This year, for the very first time in my life, my friends and I did something that I've always imagined people do on December 31. On New Year's Eve, we sat around a table and each said what they wanted from the new year. I didn't yet know that, at least for me, the new year was going to do some taking before she did any giving. But, a table full of adults - genius, funny, smart, talented, loving, giving adults - largely admitted that we were unhappy with how we were choosing to spend our days. But, we didn't end the dinner on a depressing note. We lifted one another up and talked about our strengths; we encouraged. It was one of the most hopeful New Year's celebrations that I've ever experienced. Fifteen days later, things took a turn for me. I'm glad that I don't remember being hit by that truck, because the struggles of becoming whole again have been difficult enough. I have more doctors than I can remember at times. Yes, still.
It's been almost four months and I've been trying to get back to normal physically, mentally, cognitively, and in other, very unexpected aspects of life.
But, then you realize that maybe getting back to "normal" isn't going to make you happy at all. I had real hope at the beginning of this year. This was going to be my year! Everyone said so. Then I got thrown into this metaphorical pit and I've been scraping my way out of the darkness.

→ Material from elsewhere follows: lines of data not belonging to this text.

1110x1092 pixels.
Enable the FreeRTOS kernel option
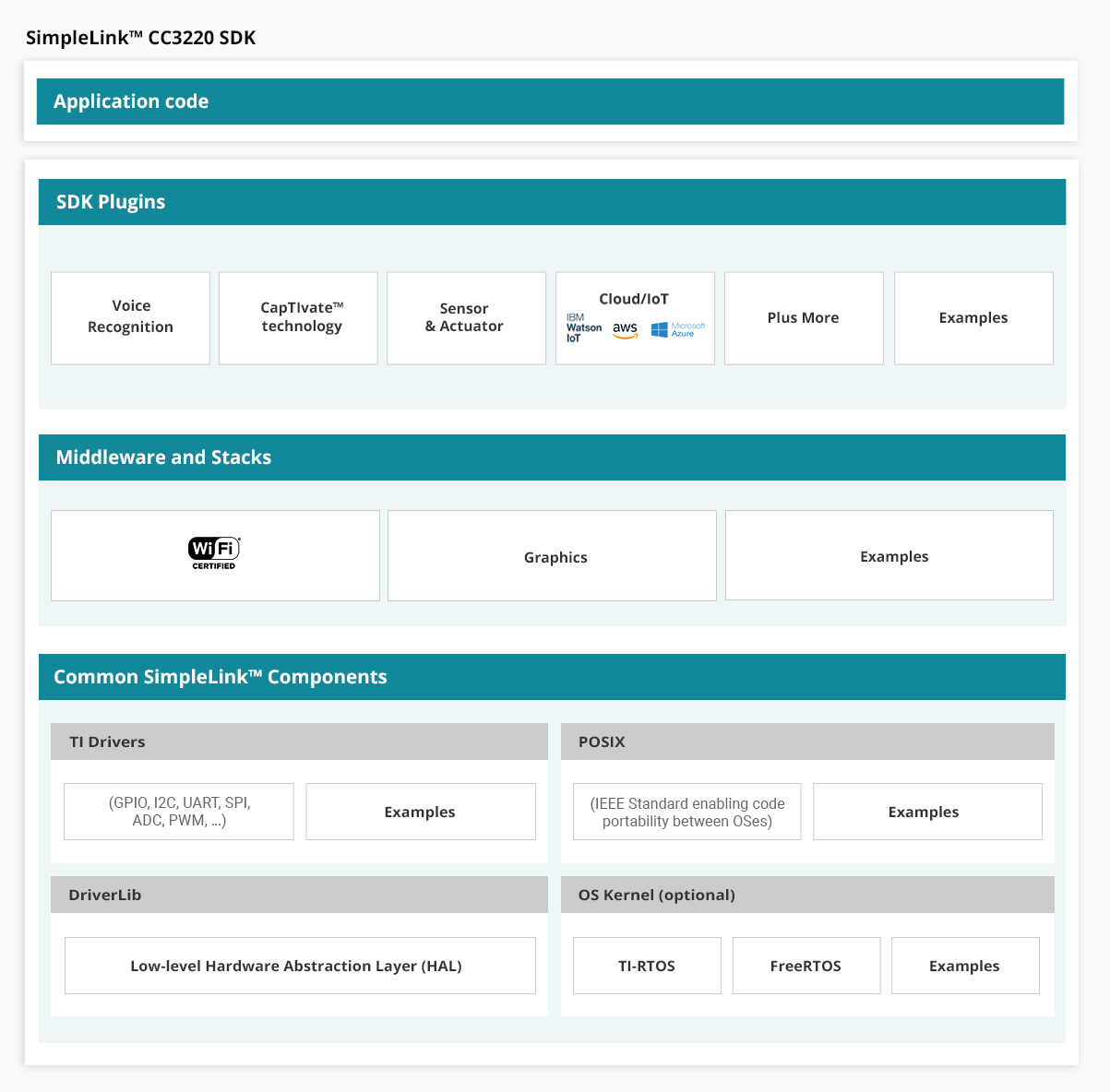tap(806, 965)
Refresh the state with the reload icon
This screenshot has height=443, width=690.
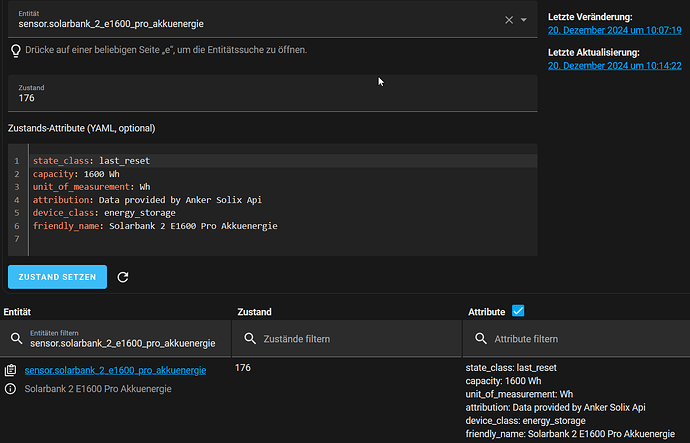[123, 277]
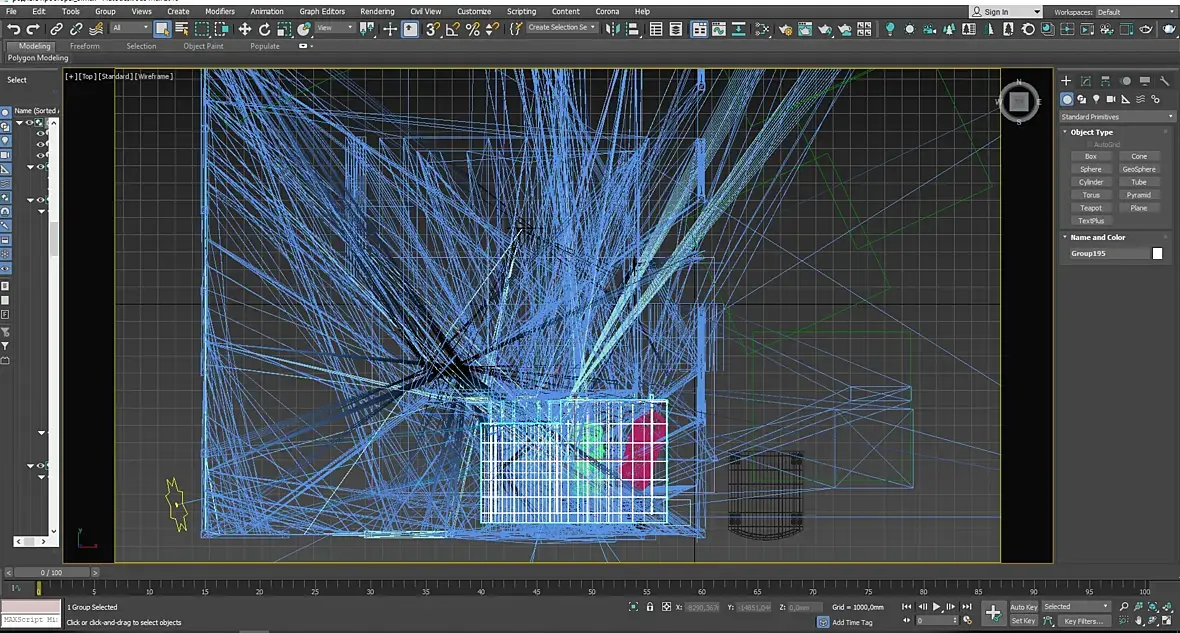Click the Teapot primitive button
1180x633 pixels.
coord(1090,208)
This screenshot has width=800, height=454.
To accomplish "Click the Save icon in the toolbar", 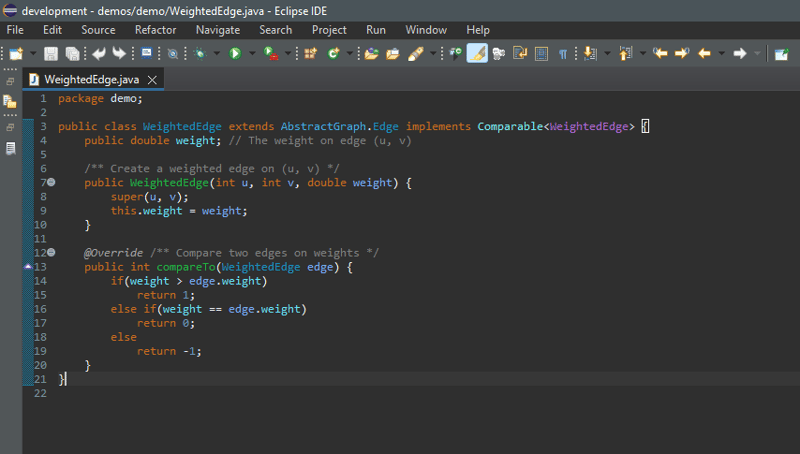I will pyautogui.click(x=50, y=53).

One goal - getting healthy.
Now, as my health begins to return, my goal inevitably begins to change. Things are slowly going back to "normal". Then, I remember that I didn't like what normal was. My initial plan was to discard normal and look for something new.
I was raised to work. Do what you have to do to support your family. I've tried really hard to fit myself into that model, but some days I'm not even good at being the square peg trying to fit into the round hole; some days I'm just an amorphous goo that wants to explore the whole space of the puzzle, finding the corners, exploring the curves, and spilling over the sides to see what else there is.

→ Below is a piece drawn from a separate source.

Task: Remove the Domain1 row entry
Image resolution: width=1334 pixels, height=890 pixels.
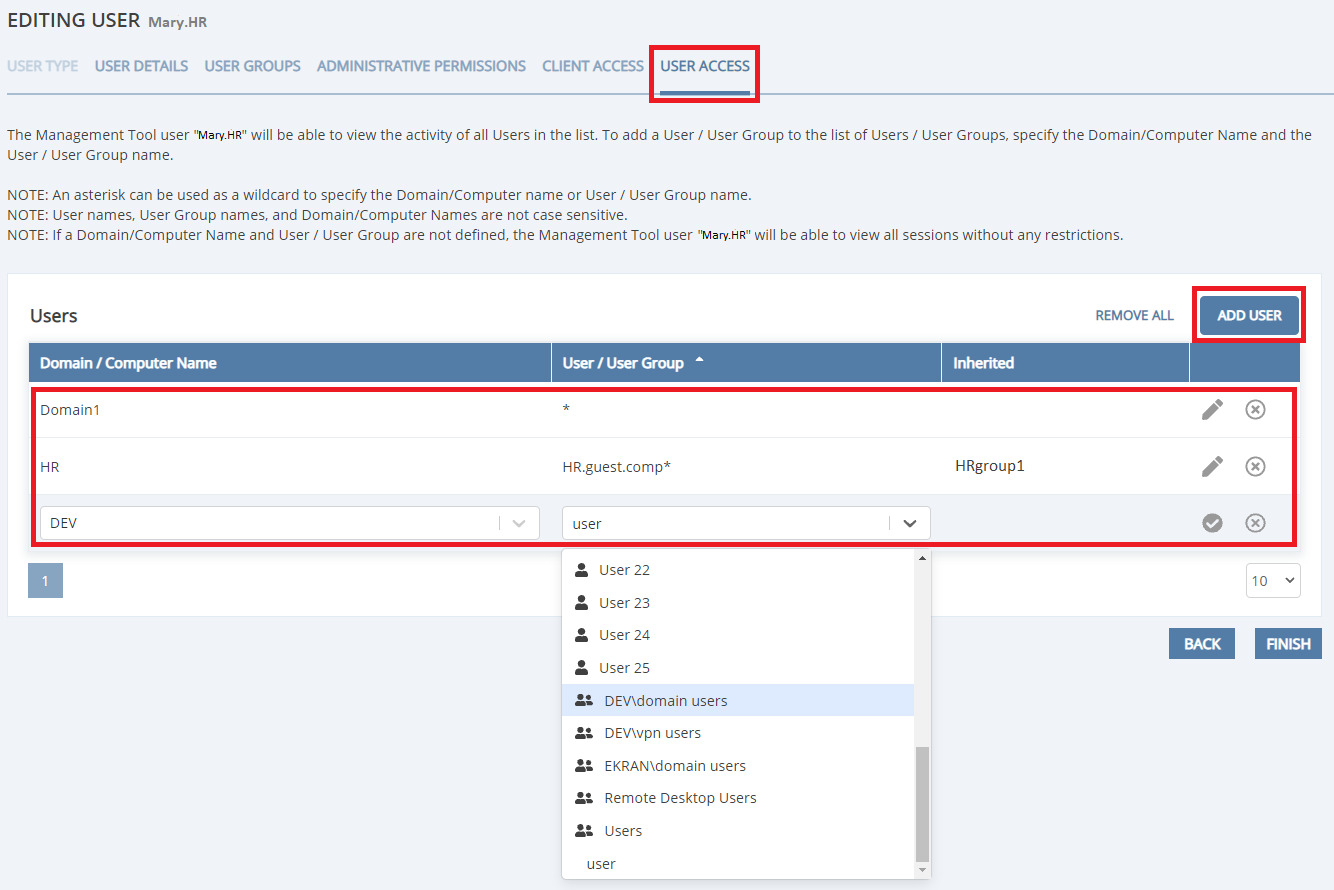Action: point(1255,410)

So, if I do all that stuff that people are supposed to do, if I keep reaching from middle management to senior management, what does that get me? Because right now I'm having trouble looking at myself in the mirror. I'm wondering where my self respect went.

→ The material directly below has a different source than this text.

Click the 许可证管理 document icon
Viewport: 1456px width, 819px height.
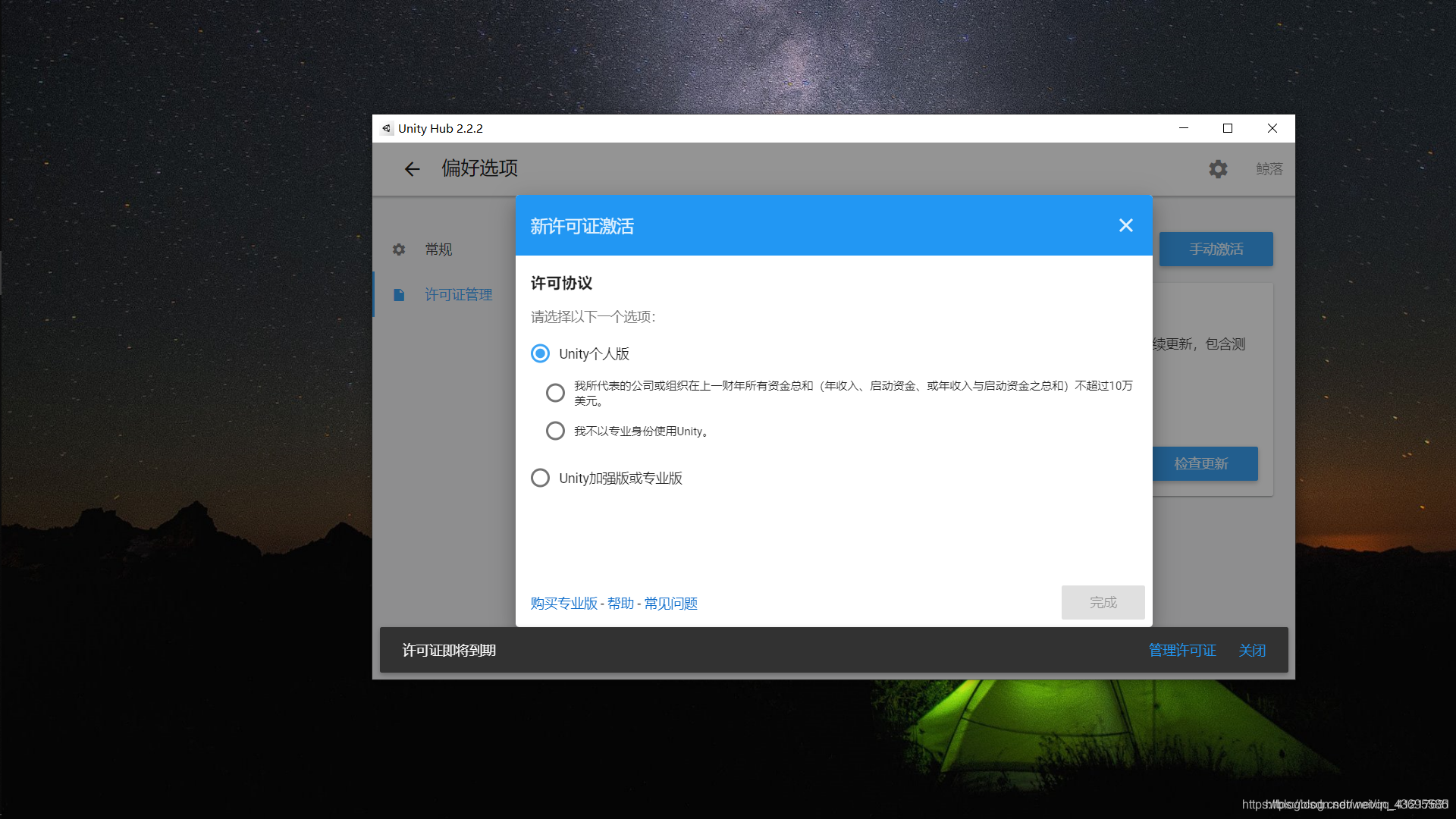(399, 295)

But what happens if I do something else, something that's scary, and I fail? I don't go down alone; I drag my spouse (and my little dog!) down with me. And the HBO doesn't come with us.
I keep thinking of a line from a Jabe Beyer song, Where the Mountains Don't Go: "Victory ain't always what it claims to be and happiness don't always bounce you 'round on it's knee." Happiness isn't an easy road for everyone. God knows, it never has been for me. Which fear is worse: the fear of living a life of some comfort, but amid mediocrity and unhappiness? Or the fear of failing yourself and those you love?
For some people, the choice is easy. For me, it is grueling. I think it's time to make the choice.